• _THE PROBLEM_
Can you lay out the records as a Markdown table with the columns Row and Record line, starting at the line that contains "At what coordinates should I click to accomplish: Zoom" and ending at the line that contains "pyautogui.click(x=237, y=82)"? Number each line and leave out blank lines.

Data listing

_ _ _ _ _ _ _

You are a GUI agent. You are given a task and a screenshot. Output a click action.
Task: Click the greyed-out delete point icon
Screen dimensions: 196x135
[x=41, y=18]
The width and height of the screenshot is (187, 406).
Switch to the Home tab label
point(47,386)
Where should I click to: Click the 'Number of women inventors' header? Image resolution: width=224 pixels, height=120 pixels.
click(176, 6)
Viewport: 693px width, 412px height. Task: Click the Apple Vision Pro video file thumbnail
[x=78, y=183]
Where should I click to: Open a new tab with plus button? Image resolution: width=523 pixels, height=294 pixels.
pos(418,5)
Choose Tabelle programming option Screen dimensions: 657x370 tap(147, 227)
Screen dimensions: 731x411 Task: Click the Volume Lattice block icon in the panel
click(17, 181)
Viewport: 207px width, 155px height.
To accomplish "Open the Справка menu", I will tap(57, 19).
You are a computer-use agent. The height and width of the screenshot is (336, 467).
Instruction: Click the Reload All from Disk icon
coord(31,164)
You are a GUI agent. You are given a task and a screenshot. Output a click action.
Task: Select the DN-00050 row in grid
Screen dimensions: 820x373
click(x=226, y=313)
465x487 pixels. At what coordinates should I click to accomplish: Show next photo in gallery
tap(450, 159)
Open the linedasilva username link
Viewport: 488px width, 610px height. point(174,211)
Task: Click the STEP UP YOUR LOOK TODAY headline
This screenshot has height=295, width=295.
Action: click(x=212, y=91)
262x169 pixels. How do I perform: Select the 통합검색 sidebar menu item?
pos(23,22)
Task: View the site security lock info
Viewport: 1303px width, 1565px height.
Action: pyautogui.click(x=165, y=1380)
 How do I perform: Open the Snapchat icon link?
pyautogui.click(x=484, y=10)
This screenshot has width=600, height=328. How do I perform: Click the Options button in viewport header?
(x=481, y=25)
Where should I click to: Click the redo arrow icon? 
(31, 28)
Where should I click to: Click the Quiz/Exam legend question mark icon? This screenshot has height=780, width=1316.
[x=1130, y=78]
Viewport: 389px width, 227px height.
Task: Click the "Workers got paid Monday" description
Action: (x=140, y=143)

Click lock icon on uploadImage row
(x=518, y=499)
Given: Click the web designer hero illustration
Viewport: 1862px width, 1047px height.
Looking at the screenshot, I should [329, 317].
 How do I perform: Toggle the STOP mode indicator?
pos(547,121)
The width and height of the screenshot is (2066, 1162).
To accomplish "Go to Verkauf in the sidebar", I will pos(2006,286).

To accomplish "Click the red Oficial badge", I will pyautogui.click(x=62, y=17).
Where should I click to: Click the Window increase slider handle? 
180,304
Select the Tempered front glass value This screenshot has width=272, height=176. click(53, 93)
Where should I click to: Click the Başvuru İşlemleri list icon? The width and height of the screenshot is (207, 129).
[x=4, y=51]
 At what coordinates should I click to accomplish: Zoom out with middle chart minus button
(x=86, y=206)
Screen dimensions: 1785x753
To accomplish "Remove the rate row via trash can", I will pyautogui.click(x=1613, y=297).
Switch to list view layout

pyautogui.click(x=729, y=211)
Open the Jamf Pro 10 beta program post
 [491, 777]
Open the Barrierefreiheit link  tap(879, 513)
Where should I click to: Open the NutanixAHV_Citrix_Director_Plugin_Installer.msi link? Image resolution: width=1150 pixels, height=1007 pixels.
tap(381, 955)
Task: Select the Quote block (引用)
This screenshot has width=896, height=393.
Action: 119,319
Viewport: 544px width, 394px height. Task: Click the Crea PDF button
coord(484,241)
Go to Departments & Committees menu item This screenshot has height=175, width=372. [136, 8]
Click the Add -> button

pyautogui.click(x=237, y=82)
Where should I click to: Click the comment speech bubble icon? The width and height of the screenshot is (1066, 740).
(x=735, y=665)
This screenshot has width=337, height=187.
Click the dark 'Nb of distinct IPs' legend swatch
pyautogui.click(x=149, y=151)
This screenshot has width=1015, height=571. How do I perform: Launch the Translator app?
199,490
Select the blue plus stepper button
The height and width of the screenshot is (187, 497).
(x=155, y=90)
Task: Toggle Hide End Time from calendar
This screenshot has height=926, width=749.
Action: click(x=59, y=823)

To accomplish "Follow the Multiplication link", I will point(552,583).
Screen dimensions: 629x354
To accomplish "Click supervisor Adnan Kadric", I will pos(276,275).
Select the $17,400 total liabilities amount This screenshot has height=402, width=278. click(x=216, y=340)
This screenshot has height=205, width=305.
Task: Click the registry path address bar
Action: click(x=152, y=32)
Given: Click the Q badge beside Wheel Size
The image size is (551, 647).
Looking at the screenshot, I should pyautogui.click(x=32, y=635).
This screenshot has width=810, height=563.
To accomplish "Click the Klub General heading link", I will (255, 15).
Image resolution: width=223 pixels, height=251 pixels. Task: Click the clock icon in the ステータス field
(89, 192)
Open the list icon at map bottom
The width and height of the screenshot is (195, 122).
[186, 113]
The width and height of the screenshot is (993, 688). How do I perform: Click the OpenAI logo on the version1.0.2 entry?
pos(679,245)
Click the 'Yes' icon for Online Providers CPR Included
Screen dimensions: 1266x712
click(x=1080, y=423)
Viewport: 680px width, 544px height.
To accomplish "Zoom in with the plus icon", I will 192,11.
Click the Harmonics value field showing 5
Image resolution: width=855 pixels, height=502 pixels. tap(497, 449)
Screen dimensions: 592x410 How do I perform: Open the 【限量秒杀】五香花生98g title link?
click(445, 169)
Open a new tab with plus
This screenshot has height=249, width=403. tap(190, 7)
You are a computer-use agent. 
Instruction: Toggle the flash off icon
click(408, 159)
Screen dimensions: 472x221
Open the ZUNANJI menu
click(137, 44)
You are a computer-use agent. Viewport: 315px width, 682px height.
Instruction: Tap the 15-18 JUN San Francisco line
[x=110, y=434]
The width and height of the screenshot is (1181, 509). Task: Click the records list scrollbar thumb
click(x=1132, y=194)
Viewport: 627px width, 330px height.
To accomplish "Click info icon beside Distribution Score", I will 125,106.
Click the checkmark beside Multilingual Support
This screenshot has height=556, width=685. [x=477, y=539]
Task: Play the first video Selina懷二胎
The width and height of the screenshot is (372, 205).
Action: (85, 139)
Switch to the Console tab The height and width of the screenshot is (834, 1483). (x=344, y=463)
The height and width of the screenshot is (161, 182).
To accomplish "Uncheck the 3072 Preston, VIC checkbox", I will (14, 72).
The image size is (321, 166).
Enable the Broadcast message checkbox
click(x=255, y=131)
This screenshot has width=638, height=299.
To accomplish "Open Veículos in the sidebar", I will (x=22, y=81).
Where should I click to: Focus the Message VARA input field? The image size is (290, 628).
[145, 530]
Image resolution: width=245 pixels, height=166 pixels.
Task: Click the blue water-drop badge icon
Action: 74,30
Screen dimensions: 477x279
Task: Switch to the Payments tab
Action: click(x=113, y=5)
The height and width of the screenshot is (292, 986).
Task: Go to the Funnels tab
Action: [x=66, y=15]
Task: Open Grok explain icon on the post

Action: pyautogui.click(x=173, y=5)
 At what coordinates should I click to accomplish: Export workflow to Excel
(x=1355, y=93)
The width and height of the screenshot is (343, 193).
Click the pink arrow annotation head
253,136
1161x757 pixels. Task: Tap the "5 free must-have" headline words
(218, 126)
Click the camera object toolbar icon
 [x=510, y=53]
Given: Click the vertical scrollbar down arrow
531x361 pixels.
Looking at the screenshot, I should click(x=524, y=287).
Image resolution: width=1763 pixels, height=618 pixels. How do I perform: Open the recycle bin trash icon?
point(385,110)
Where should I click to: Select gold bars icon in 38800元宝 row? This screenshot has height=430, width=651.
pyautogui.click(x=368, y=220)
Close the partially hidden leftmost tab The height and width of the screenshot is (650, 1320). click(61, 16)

_ _ _ _ _ _ _

• _SOLUTION_
| Row | Record line |
|---|---|
| 1 |  At what coordinates should I click to accomplish: Zoom out with middle chart minus button |
| 2 | (x=86, y=206) |
| 3 | Screen dimensions: 1785x753 |
| 4 | To accomplish "Remove the rate row via trash can", I will pyautogui.click(x=1613, y=297). |
| 5 | Switch to list view layout |
| 6 | pyautogui.click(x=729, y=211) |
| 7 | Open the Jamf Pro 10 beta program post |
| 8 |  [491, 777] |
| 9 | Open the Barrierefreiheit link  tap(879, 513) |
| 10 | Where should I click to: Open the NutanixAHV_Citrix_Director_Plugin_Installer.msi link? Image resolution: width=1150 pixels, height=1007 pixels. |
| 11 | tap(381, 955) |
| 12 | Task: Select the Quote block (引用) |
| 13 | This screenshot has width=896, height=393. |
| 14 | Action: 119,319 |
| 15 | Viewport: 544px width, 394px height. Task: Click the Crea PDF button |
| 16 | coord(484,241) |
| 17 | Go to Departments & Committees menu item This screenshot has height=175, width=372. [136, 8] |
| 18 | Click the Add -> button |
| 19 | pyautogui.click(x=237, y=82) |